**INSTRUCTIONS TO FOLLOW**
What is needed is an exact transcription of the line with "Select the 'Alle' objects radio button" and all the lines that follow it in the entries below; add nothing else.

[Stored records]
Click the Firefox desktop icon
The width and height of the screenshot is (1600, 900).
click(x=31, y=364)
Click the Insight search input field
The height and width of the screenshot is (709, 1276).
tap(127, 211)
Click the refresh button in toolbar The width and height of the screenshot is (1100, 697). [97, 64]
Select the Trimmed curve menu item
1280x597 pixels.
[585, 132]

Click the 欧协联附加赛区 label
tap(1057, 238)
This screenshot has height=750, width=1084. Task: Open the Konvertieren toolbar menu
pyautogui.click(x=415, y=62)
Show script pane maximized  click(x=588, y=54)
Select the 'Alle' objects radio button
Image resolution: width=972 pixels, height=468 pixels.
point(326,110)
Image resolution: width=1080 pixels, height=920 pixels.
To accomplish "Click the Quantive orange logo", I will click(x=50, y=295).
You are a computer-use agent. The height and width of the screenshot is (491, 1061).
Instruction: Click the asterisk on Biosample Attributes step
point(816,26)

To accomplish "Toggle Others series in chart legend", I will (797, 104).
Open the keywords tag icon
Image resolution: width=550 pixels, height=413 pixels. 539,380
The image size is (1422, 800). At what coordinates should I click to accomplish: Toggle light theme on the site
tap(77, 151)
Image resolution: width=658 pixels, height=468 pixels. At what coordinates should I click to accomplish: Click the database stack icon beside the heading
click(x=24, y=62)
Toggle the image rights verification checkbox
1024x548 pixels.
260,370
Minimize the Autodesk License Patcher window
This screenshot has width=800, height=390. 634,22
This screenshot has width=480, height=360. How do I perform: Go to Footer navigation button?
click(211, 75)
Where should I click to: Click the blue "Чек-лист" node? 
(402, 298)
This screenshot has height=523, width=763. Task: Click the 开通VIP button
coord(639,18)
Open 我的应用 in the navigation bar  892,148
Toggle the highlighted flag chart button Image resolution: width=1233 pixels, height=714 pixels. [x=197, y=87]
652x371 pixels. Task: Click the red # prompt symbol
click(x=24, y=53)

**TASK ANSWER**
Select the 'Alle' objects radio button
Image resolution: width=972 pixels, height=468 pixels.
point(326,110)
Image resolution: width=1080 pixels, height=920 pixels.
To accomplish "Click the Quantive orange logo", I will click(x=50, y=295).
You are a computer-use agent. The height and width of the screenshot is (491, 1061).
Instruction: Click the asterisk on Biosample Attributes step
point(816,26)

To accomplish "Toggle Others series in chart legend", I will (797, 104).
Open the keywords tag icon
Image resolution: width=550 pixels, height=413 pixels. 539,380
The image size is (1422, 800). At what coordinates should I click to accomplish: Toggle light theme on the site
tap(77, 151)
Image resolution: width=658 pixels, height=468 pixels. At what coordinates should I click to accomplish: Click the database stack icon beside the heading
click(x=24, y=62)
Toggle the image rights verification checkbox
1024x548 pixels.
260,370
Minimize the Autodesk License Patcher window
This screenshot has width=800, height=390. 634,22
This screenshot has width=480, height=360. How do I perform: Go to Footer navigation button?
click(211, 75)
Where should I click to: Click the blue "Чек-лист" node? 
(402, 298)
This screenshot has height=523, width=763. Task: Click the 开通VIP button
coord(639,18)
Open 我的应用 in the navigation bar  892,148
Toggle the highlighted flag chart button Image resolution: width=1233 pixels, height=714 pixels. [x=197, y=87]
652x371 pixels. Task: Click the red # prompt symbol
click(x=24, y=53)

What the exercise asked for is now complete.